Laut Hong Kong sudah sejak lama dikenal sebagai habitat dari mamalia lumba-lumba jenis merah muda atau putih. Sebuah penelitian mencatat, hampir 80% lumba-lumba di laut Hong Kong mati karena pembangunan HZMB selama satu dekade terakhir. Kini, di perairan Cina hanya tersisa 47 ekor lumba-lumba saja. Dilansir dari Reuters, Arthur Lee, mewakili pihak konsultan mamalia laut bernama SMRU mengatakan, ketika HZMB dibangun, kebisingan di bawah laut jadi meningkat. “Suara adalah alat lumba-lumba untuk berenang atau navigasi dan berburu makanan. Sehingga kebisingan atau polusi suara yang ditimbulkan oleh pembangunan HZMB sangat memengaruhi kehidupan mereka,” ungkap Lee.


Tidak hanya itu, polusi suara juga membuat lumba-lumba stres berat. Sehingga kulitnya pun menjadi lesi dan infeksi. Isu ini digencarkan oleh masyarakat dan lembaga yang peduli atas lingkungan dan lumba-lumba.
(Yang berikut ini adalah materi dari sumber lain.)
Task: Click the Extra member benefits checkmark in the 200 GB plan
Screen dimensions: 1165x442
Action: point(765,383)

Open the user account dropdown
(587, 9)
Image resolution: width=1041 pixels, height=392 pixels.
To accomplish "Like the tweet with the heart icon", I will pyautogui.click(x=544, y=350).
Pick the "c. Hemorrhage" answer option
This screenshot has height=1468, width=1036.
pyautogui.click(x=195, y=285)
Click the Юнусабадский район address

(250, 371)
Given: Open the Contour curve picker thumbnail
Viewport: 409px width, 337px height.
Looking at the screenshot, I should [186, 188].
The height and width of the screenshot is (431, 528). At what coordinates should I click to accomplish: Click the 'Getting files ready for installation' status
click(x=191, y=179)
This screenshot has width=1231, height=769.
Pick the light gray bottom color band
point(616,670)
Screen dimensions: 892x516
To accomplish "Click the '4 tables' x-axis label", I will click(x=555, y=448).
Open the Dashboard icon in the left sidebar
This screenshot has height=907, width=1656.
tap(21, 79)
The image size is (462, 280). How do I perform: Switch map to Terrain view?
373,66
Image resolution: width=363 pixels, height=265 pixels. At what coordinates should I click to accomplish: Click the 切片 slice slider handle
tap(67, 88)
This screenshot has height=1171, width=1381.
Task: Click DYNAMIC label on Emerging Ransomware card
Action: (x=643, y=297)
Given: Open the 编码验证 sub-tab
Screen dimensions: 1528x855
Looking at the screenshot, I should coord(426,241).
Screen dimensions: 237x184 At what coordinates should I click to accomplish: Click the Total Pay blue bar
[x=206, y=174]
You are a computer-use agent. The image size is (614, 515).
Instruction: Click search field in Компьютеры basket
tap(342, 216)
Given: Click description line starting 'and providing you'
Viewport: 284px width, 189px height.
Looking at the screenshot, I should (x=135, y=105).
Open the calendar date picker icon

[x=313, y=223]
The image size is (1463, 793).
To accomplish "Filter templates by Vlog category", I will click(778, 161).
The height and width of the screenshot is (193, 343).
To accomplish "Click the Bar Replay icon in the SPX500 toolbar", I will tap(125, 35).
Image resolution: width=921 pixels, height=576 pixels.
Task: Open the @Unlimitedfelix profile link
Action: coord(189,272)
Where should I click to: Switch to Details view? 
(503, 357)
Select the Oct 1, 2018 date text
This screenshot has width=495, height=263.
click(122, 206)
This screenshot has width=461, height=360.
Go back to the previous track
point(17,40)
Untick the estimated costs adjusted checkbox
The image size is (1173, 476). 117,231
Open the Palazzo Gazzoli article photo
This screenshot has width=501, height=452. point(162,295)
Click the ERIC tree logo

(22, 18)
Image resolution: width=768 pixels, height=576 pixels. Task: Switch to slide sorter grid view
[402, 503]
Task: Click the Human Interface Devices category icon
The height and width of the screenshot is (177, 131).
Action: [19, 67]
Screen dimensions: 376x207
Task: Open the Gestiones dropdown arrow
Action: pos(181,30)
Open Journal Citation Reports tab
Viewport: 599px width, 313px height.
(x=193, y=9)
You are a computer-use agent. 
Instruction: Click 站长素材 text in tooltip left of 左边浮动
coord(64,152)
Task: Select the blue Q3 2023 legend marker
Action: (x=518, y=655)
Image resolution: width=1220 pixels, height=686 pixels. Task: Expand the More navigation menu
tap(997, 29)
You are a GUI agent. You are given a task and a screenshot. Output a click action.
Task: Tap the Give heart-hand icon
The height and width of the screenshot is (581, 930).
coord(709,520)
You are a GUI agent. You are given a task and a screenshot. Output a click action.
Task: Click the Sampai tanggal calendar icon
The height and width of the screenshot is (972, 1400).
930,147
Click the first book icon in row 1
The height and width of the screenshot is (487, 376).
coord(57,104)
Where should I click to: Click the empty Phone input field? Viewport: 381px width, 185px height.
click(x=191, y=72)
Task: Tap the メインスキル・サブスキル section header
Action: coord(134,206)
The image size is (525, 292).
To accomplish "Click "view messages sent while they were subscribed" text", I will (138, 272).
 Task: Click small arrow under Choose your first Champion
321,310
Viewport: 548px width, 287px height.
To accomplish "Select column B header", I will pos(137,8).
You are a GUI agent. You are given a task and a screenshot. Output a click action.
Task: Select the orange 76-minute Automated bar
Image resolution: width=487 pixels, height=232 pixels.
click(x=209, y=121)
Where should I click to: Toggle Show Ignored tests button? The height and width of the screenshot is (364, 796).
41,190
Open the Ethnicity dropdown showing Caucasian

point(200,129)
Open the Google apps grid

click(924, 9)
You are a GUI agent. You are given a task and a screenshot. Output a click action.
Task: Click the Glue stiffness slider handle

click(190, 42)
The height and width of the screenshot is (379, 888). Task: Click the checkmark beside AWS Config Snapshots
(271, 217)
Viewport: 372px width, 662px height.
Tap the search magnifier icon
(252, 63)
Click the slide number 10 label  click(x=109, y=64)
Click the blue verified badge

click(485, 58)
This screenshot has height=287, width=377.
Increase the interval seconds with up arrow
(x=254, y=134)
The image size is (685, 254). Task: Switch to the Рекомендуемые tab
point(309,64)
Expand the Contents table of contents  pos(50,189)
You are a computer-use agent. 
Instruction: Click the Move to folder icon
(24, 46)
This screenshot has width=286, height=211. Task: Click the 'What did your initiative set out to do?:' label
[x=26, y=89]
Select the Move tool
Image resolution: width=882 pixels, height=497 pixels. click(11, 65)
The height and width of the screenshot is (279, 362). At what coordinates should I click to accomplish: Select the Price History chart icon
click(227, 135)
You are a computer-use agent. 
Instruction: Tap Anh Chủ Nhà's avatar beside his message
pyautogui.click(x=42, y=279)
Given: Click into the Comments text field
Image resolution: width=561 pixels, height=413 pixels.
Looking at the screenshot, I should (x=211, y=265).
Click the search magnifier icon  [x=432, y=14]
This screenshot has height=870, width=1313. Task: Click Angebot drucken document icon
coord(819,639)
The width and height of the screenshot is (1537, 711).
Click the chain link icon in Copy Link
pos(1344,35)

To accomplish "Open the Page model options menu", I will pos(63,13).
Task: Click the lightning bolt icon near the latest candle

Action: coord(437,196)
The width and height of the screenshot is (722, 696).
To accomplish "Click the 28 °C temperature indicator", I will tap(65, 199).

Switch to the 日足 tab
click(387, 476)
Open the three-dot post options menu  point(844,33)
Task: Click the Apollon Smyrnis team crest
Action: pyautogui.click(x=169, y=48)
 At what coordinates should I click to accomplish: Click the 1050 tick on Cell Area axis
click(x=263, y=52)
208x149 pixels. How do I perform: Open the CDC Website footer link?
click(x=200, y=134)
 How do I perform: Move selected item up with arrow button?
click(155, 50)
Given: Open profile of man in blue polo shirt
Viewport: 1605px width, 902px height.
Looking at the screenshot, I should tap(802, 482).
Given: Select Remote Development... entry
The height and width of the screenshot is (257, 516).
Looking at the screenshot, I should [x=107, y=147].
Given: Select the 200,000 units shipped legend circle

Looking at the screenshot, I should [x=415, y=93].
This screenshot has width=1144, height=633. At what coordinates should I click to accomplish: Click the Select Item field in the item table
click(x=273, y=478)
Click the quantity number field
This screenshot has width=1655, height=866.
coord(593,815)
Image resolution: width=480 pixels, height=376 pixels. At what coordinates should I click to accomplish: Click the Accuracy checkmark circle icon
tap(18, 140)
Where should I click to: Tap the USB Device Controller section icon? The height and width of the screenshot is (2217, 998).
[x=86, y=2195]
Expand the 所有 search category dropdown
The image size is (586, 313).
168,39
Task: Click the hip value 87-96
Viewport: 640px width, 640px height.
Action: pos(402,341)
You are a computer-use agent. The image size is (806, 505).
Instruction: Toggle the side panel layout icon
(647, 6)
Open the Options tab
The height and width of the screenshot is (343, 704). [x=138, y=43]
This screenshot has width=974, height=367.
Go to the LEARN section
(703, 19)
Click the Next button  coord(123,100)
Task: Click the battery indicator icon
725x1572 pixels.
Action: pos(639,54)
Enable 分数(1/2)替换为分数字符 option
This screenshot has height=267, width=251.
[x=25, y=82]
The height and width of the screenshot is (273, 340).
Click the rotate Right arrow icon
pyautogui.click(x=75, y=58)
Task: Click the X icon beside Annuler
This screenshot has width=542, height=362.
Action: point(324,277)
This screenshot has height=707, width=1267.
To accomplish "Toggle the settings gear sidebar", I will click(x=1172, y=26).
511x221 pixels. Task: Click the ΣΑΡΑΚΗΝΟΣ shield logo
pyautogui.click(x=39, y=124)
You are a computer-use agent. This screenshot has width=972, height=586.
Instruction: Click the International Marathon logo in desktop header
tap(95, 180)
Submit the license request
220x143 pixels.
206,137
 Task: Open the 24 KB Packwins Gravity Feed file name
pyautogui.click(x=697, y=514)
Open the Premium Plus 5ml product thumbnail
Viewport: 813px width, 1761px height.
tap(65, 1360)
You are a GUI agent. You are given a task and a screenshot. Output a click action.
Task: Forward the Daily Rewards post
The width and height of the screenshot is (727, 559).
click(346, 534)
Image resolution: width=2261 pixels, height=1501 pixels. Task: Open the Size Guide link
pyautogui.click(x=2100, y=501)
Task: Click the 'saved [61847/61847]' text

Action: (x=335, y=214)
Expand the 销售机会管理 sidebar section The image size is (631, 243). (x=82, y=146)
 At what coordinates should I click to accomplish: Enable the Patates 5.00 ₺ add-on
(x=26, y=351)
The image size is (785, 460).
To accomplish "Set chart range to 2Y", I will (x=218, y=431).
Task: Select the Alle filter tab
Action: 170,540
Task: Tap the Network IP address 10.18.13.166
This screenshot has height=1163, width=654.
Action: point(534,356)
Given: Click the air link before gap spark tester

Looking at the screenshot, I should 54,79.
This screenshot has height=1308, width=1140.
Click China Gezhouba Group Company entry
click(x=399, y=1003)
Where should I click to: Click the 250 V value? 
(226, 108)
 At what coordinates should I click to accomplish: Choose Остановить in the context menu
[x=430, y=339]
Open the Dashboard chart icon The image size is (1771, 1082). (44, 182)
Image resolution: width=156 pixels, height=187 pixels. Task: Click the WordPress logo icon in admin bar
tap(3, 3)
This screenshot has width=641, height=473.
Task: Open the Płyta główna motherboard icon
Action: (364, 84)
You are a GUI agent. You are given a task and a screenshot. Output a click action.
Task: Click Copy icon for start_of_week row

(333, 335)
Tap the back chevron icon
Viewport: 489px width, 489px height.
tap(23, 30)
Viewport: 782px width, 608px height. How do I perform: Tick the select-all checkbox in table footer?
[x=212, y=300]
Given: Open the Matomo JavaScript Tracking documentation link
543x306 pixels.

Sehingga pemerintah Cina tergerak untuk membuat lebih banyak taman konservasi untuk satwa mereka termasuk lumba-lumba. Lumba-lumba sendiri merupakan jenis mamalia sakral untuk kota Hong Kong, karena pernah digunakan sebagai simbol penyerahan kota Hong Kong dari Inggris ke Cina pada tahun 1997.